LDH encourages precautions when using generators to avoid carbon monoxide poisoning
The following has been provided by the Louisiana Department of Health:
With hurricane season underway, the Louisiana Department of Health reminds the public about how to safely use a generator to avoid carbon monoxide (CO) poisoning in the event of a power outage.
During 2021, CO poisoning killed 81 Louisiana residents and sent hundreds more to the hospital. Six of these deaths occurred during Hurricane Ida. Deaths from carbon monoxide exposure often spike after hurricanes and storms due to improper use of portable generators.
Known as the silent killer, CO is an odorless, colorless and tasteless gas produced when fuel is burned that can easily build up to deadly levels. CO symptoms are often described as “flu-like” and can appear as headaches, nausea, dizziness, weakness, chest pain and confusion. Breathing in too much CO can make you pass out or kill you. People who are sleeping or drunk can die from CO poisoning before they have symptoms.

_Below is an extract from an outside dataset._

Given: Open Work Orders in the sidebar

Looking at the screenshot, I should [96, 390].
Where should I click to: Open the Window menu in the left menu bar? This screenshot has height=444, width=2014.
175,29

The Office of the State Fire Marshal recommends the following safety tips for portable generators:
- Place generators at least 20 feet away from your home.
- Look for any air entry points into the home near your unit and ensure that those are properly closed and sealed off, such as windows or doors, air intakes, nearby dryer vents or crawl spaces.
- Install CO alarm.
- Give generators breaks that allow for any concentrated exhaust to clear away from the area.

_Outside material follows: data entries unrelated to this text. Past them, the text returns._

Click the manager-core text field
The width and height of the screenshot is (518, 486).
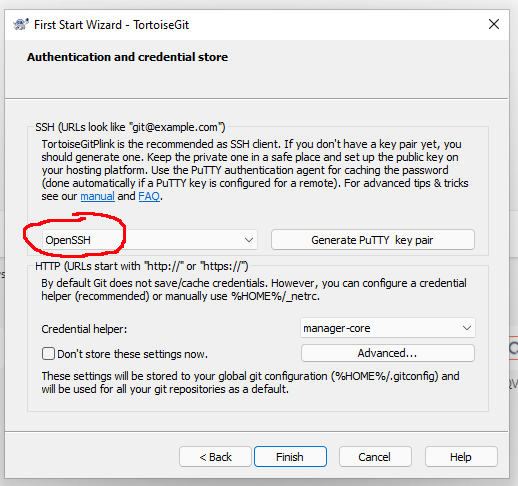tap(337, 328)
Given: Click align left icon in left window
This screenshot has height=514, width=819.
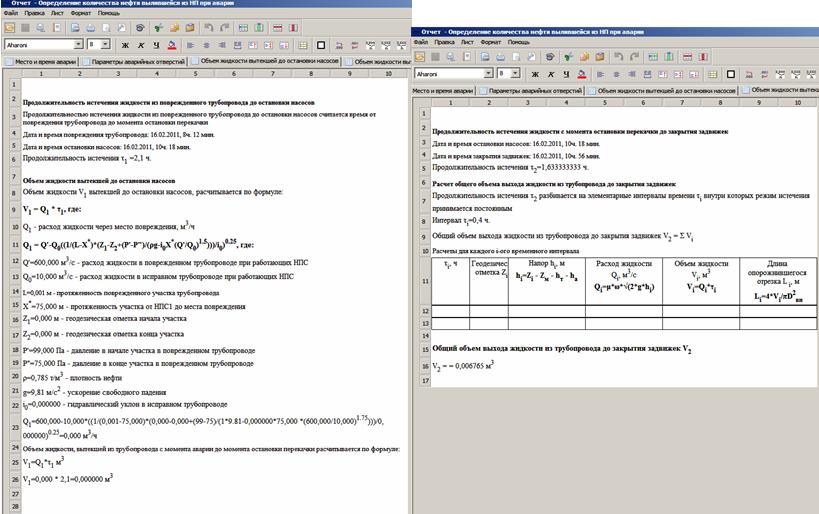Looking at the screenshot, I should point(192,45).
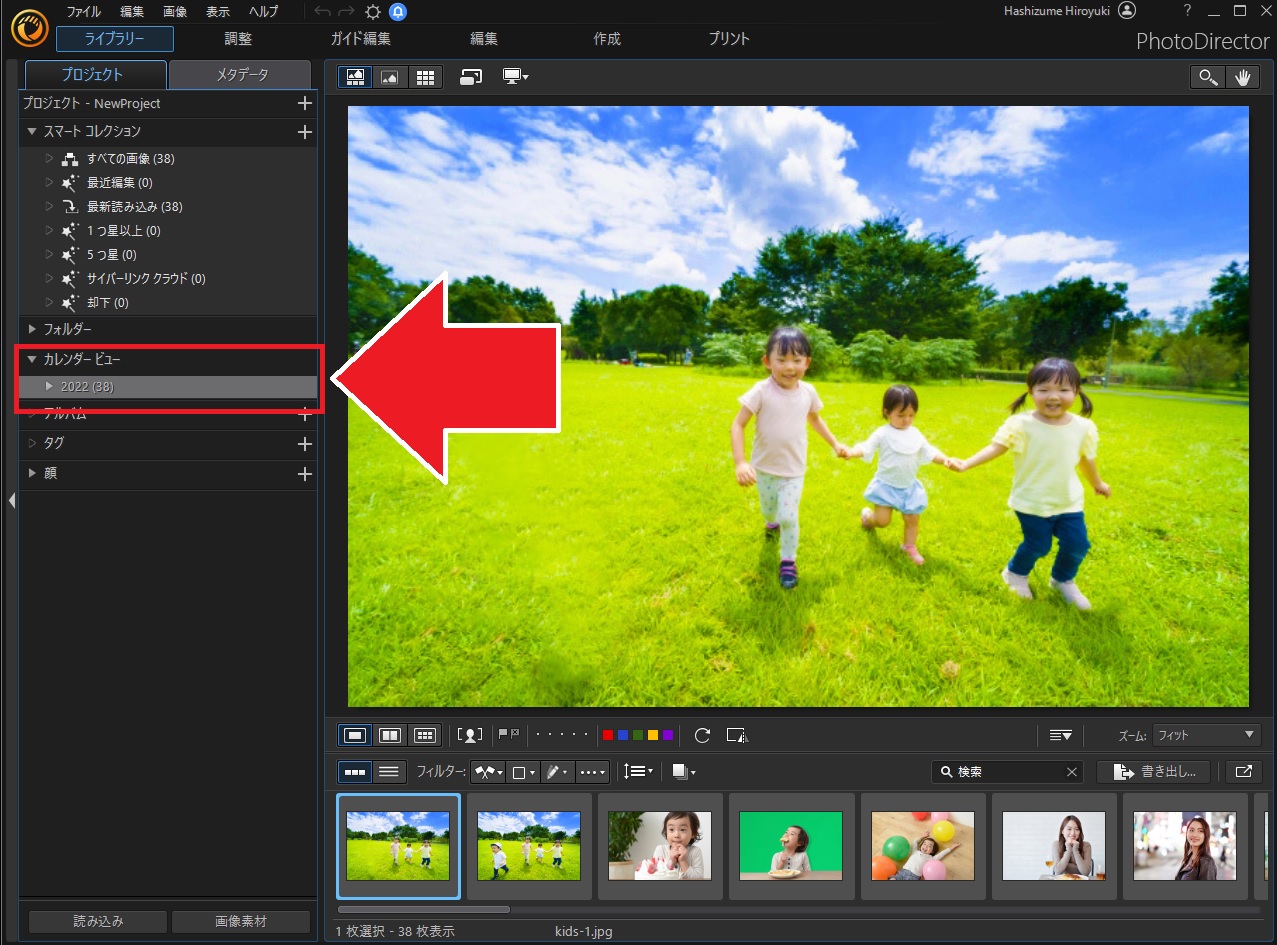Open the ファイル menu
This screenshot has width=1277, height=945.
pos(83,12)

- Open your windows and doors during this break to air out any concentration that may have collected in your home.
In addition, here are some safety tips for standby generators:
- Check the manufacturing specs to verify the installation meets those specs.
- If there’s a concern that the installation standards were not met, get an appropriate party, like the installer, out to inspect it.
- Ensure your generator is being appropriately maintained, including the oil change frequency requirements.
If you think you or someone else has been exposed to carbon monoxide, move the person into fresh air and call your doctor or healthcare provider. If someone has been electrocuted, call 911 for emergency care instructions.